Use UUID at any boundary that survives a frame — serialization, gRPC, recordings, prefab refs. Use entt::entity only for tight inner loops where you have a registry in hand.

Threading

Main thread only

Scene mutation — adding entities, adding or removing components, destroying entities — is main-thread only. entt::registry is not thread-safe. Background workers must marshal back through Application::SubmitMainThreadQueue before touching the registry.

Transform hierarchy

Parent/child relationships live in RelationshipComponent, but the actual world↔local math is centralised in Hazel/src/Hazel/Scene/TransformHierarchy.*. The helpers decompose the parent matrix carefully so non-uniform parent scale doesn't shear children — naïve matrix multiplication does, which is why no site in the engine should hand-roll the conversion.

HelperPurpose
GetWorldTransform(entity)Walks parents and returns the shear-safe world TRS.
SetWorldTransform(entity, world)Inverts through the parent chain to update the local TransformComponent.

Pitfalls

Don't add per-frame logic to Scene::OnUpdate

The Scene is orchestration-only. Per-frame work belongs in a TimeManager runner so phase ordering (Acquisition → Control → Physics → Validation → Export) stays observable and reorderable.

Don't cache entt::entity across save/load

Handles are recycled and reassigned on duplication. Persist UUIDs; resolve to a handle on demand.

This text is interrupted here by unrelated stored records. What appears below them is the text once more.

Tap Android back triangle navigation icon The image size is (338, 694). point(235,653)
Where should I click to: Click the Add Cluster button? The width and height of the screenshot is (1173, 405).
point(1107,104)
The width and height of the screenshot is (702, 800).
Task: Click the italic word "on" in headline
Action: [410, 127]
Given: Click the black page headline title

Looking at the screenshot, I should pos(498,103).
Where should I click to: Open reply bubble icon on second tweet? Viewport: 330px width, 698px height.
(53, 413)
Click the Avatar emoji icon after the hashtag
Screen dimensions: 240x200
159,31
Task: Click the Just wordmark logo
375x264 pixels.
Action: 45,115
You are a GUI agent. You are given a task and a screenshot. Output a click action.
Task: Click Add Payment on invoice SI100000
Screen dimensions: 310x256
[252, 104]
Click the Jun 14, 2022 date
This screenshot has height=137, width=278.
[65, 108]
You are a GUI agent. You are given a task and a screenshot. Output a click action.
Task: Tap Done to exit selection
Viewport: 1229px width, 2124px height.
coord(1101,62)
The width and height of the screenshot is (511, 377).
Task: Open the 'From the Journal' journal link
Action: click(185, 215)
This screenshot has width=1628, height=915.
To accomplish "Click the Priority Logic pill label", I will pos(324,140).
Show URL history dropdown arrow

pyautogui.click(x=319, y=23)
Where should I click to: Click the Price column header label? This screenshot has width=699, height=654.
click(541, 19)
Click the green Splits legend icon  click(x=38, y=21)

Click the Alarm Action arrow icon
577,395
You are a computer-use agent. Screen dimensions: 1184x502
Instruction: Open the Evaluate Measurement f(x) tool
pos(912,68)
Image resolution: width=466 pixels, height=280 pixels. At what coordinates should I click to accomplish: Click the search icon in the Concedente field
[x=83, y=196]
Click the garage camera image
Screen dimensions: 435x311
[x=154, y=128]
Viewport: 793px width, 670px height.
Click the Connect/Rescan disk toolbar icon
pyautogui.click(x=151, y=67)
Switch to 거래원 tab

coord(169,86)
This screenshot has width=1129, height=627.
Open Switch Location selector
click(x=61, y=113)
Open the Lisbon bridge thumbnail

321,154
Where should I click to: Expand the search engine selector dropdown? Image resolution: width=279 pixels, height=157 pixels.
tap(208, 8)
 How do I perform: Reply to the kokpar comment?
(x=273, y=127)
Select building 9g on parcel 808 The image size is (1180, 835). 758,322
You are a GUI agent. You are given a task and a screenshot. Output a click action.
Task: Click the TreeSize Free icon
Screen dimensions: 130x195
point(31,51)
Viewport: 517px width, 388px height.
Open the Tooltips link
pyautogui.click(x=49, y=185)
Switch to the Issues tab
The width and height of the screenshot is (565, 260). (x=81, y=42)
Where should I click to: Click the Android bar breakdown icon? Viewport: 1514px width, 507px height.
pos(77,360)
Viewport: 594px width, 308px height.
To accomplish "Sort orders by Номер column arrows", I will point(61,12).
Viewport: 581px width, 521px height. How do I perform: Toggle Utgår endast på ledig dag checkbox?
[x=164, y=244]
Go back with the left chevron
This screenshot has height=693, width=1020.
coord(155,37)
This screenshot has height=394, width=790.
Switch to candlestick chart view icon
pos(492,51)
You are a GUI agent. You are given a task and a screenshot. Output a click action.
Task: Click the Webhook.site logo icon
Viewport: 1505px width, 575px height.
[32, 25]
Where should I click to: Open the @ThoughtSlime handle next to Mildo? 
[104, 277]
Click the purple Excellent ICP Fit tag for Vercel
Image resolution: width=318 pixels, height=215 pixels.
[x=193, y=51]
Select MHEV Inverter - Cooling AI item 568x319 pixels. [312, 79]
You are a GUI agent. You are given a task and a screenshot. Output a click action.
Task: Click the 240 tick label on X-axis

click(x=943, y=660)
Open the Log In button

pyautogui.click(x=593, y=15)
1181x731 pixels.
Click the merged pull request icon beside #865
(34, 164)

Don't include the wrong way

Scene may depend on Physics, Asset, and Core. It must not depend on Editor, Renderer, or ScriptEngine — those layers depend on Scene, not the other way around.

Adding a component

Six touch points — see the full playbook in Playbook:

  1. Declare the POD in Components.h.
  2. If it should be duplicated on scene copy, register it in CopyableComponents.h.
  3. Add ser/deser in SceneSerializer.
  4. Draw editor UI in SceneHierarchyPanel::DrawComponents.
  5. Optional C# mirror in Hazel-ScriptCore.
  6. Optional ScriptGlue InternalCalls for that mirror.